Diagnosis by probes :
→ A single stranded DNA or RNA, tagged with a radioactive molecule (probe) is allowed to hybridise to its complementary DNA in a clone of cells followed by detection using autoradiography.
→ The clone having the mutated gene will hence not appear on the photographic film, because the probe will not have complementarity with the mutated gene.
Diagnosis by ELISA :
→ ELISA is based on the principle of antigen- antibody interaction.
→ Infection by pathogen can be detected by the presence of antigens (proteins, glycoproteins, etc.) or by detecting the antibodies synthesized against the pathogen.

→ Insulin is produced by beta cells of pancreas.
→ Insulin plays important role in a sugar or carbohydrate metabolism.
→ Due to lack of insulin diabetes mellitus occurs in humans.
→ Insulin used for diabetes was earlier extracted from pancreas of slaughtered cattle and pigs.

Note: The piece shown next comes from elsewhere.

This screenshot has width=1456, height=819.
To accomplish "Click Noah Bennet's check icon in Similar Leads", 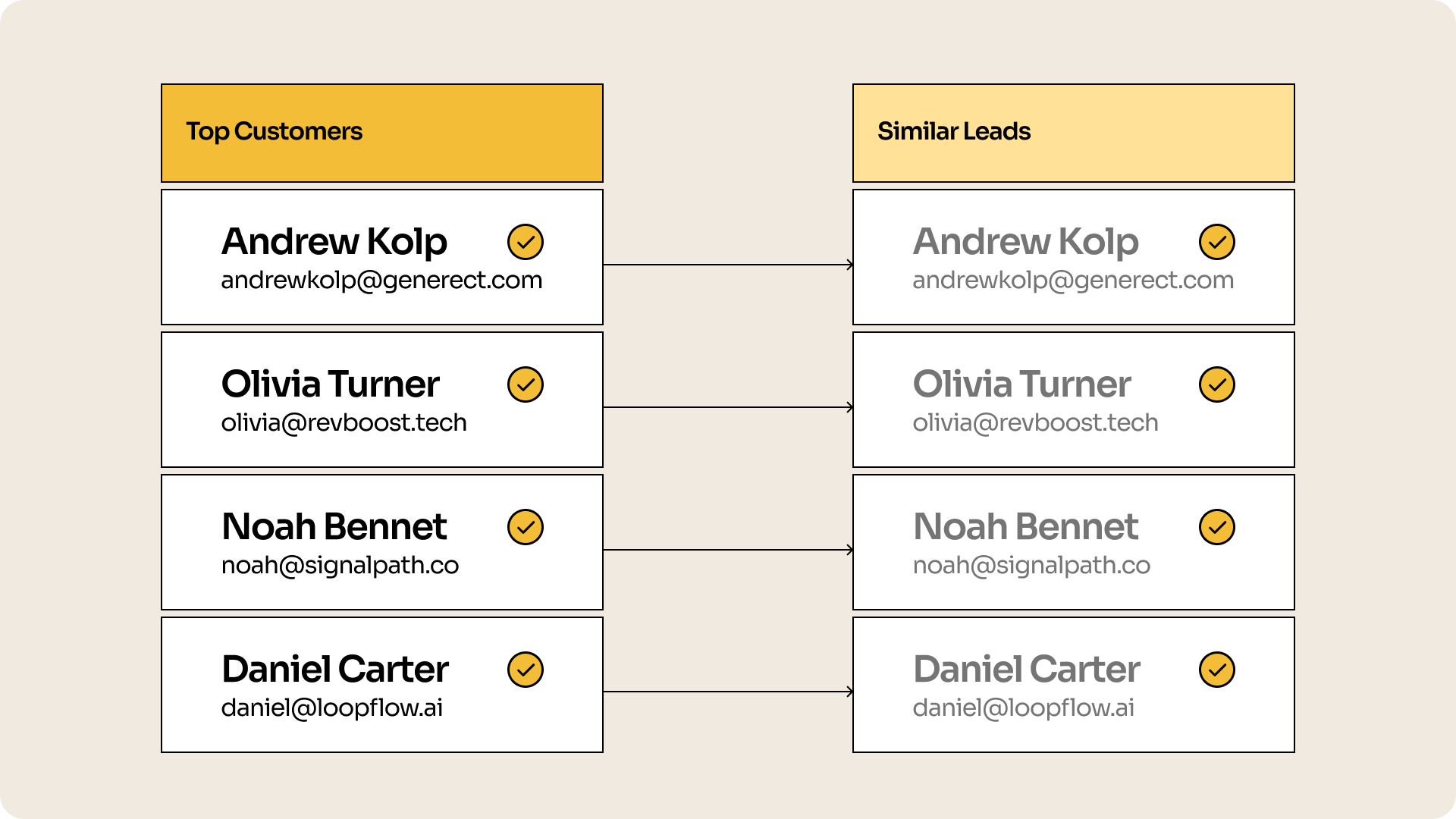I will (x=1216, y=527).
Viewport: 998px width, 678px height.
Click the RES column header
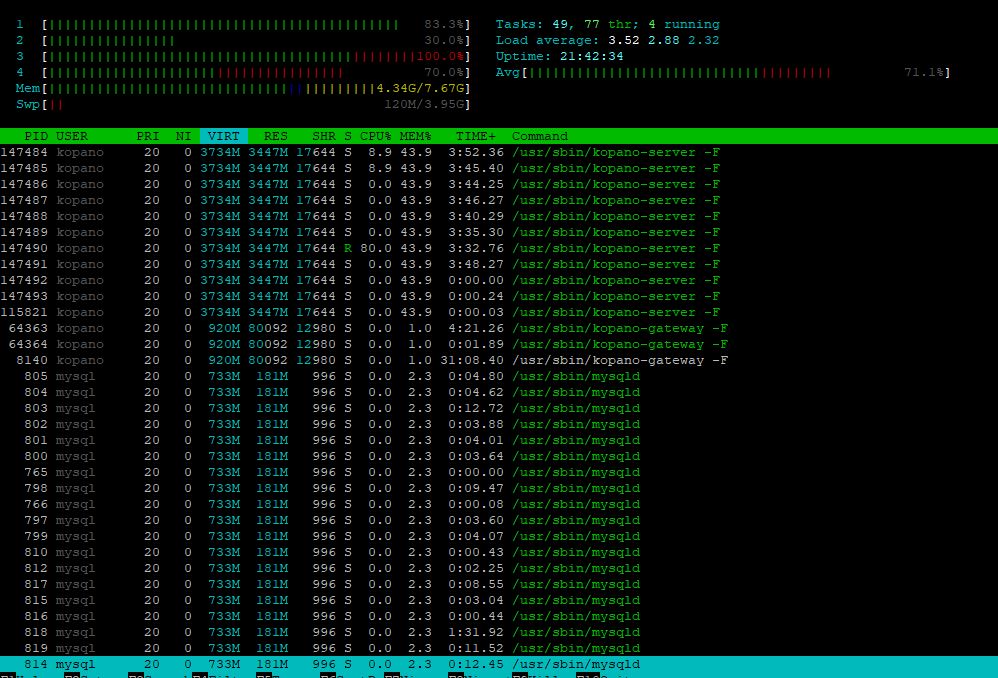[x=276, y=136]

→ Insulin from an animal source, though caused some patients to develop allergy or other types of reactions to the foreign protein.

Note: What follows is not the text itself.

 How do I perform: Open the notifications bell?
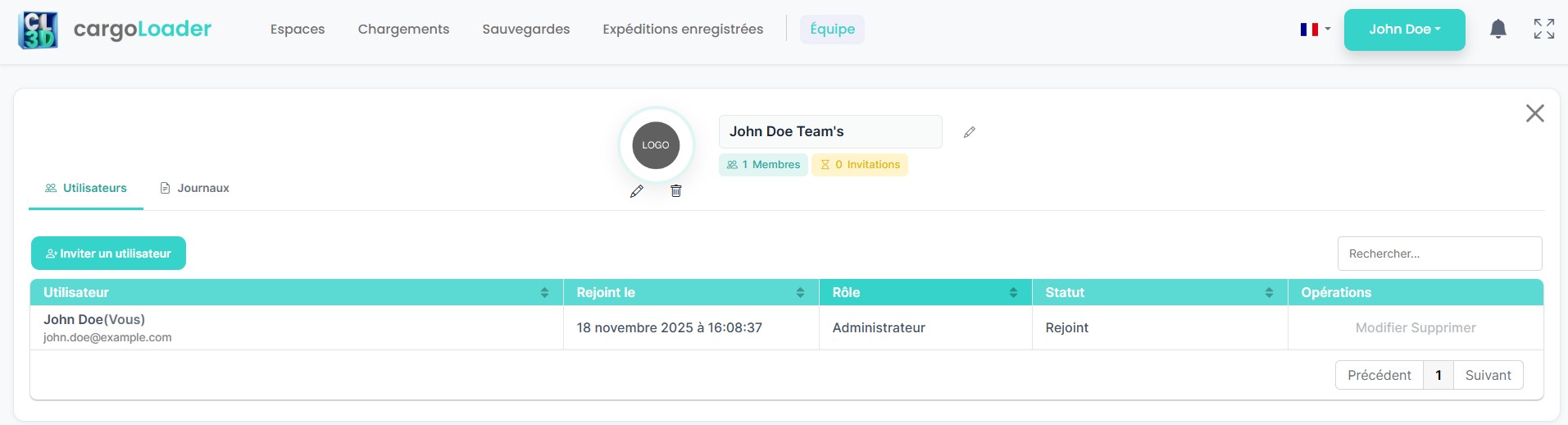1498,30
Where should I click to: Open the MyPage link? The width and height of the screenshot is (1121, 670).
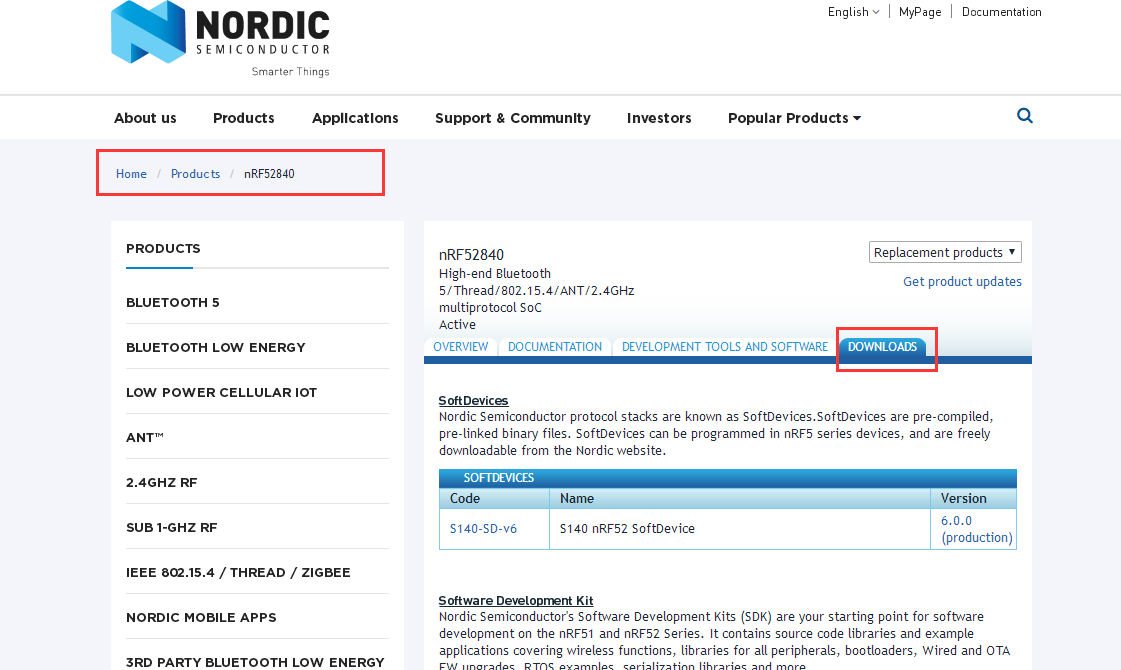click(x=919, y=12)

→ Insulin consists of two short polypeptide chains: chain A and chain B.
→ Polypeptide Chain A contains 21 amino acids and chain B contains 30 amino acids that are linked together by disulphide bridges.
→ In mammals, including humans, insulin is synthesised as a pro-hormone (like a pro-enzyme, the pro-hormone also needs to be processed before it becomes a fully mature and functional hormone) which contains an extra stretch called the C peptide.
→ This C peptide is not present in the mature insulin and is removed during maturation into insulin.
→ The main challenge for production of insulin using rDNA techniques was getting insulin assembled into a mature form.
→ In 1983, Eli Lilly an American company prepared two DNA sequences corresponding to A and B, chains of human insulin and introduced them in plasmids of E. coli to produce insulin chains.
→ Chains A and B were produced separately, extracted and combined by creating disulfide bonds to form human insulin.